Há poucos instantes, se encerrou o primeiro debate presidencial no segundo turno das eleições presidenciais na Argentina. O conservador Mauricio Macri e o peronista Daniel Scioli discutiram temas caros a sociedade argentina como educação, economia e políticas sociais. Mas o que vimos foi uma ampla discussão sobre o legado Kirchnerista contra o desastre do neoliberalismo nos anos 1990 para tentar alcançar o eleitor portenho.

Scioli defendeu sua administração como governador da província de Buenos Aires enquanto Macri falou de sua gestão como prefeito da cidade de Buenos Aires. Essa longa discussão sobre o futuro da Argentina focou-se sobre o trabalho de ambos como administradores de uma região populosa e que concentra 70% da população argentina e tem fundamental importância para as pretensões eleitorais de ambos os candidatos.

Macri citou a sua proposta de uma ampla agenda de integração entre o norte do país com o resto do território nacional. Scioli defendeu sua ideia de não fazer um ajuste fiscal que possa sacrificar a renda dos argentinos. A economia foi alvo de acaloradas discussões entre Mauricio e Daniel por adotarem propostas controversas e impopulares para sanar os problemas econômicos que o país sofre como a dolarização do peso e a inflação.

Ambos os candidatos não tocaram em pontos importantes no quesito fortalecimento da democracia. O controverso memorando com o Irã para se ter uma colaboração de ambos os países na investigação do atentado terrorista a Amia em 1994 ou sobre o futuro da disputa pelo controle da Ilhas Malvinas (arquipélago que é uma colônia do Reino Unido e foi alvo de uma guerra entre os dois países em 1982 com a vitória britânica) não foram citados.

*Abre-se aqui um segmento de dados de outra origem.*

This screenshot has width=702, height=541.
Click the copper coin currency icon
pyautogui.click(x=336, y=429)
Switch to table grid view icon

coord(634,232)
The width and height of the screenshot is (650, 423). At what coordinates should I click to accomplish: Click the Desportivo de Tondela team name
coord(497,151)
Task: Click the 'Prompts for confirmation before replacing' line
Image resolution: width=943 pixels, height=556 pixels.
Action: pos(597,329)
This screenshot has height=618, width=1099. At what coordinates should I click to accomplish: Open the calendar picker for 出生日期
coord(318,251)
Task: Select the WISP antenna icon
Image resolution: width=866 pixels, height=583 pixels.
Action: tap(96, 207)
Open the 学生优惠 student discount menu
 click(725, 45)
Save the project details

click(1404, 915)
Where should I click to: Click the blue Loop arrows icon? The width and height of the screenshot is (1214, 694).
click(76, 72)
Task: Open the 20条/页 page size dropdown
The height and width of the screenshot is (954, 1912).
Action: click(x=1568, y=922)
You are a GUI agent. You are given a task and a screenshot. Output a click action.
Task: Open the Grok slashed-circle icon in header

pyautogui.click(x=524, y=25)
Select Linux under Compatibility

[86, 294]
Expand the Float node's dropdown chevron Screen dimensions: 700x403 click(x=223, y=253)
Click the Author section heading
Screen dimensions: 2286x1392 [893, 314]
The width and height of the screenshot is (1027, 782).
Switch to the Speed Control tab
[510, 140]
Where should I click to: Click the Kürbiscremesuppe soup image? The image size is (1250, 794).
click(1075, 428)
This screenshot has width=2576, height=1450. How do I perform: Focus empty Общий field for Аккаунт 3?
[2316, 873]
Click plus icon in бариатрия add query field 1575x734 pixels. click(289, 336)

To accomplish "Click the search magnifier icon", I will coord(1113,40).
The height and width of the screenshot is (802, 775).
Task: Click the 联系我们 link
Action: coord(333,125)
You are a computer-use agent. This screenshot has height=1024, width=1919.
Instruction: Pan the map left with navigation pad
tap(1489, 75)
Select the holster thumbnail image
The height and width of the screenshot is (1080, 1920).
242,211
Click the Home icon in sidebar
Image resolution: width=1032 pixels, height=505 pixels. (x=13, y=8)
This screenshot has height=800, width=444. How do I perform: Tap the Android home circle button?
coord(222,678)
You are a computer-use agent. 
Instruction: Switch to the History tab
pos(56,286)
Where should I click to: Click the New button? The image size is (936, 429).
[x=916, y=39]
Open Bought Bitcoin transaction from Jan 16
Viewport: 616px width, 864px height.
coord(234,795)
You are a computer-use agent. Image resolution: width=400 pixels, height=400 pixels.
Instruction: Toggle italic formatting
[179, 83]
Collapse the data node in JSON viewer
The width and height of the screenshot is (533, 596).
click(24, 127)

A eleição presidencial na Argentina vive um momento decisivo com a liderança de Macri nas pesquisas de intenção de voto nos últimos dias. Scioli tentou colar a imagem neoliberal no candidato de oposição ao kirchnerismo. O debate foi importante por esclarecer os pontos obscuros de ambos os candidatos. A votação de domingo que vem pode tanto gerar uma onda de mudança representada por Macri quanto a volta do peronismo tradicional personificada por Scioli. Veremos no dia 22 de novembro sobre qual caminho foi escolhido.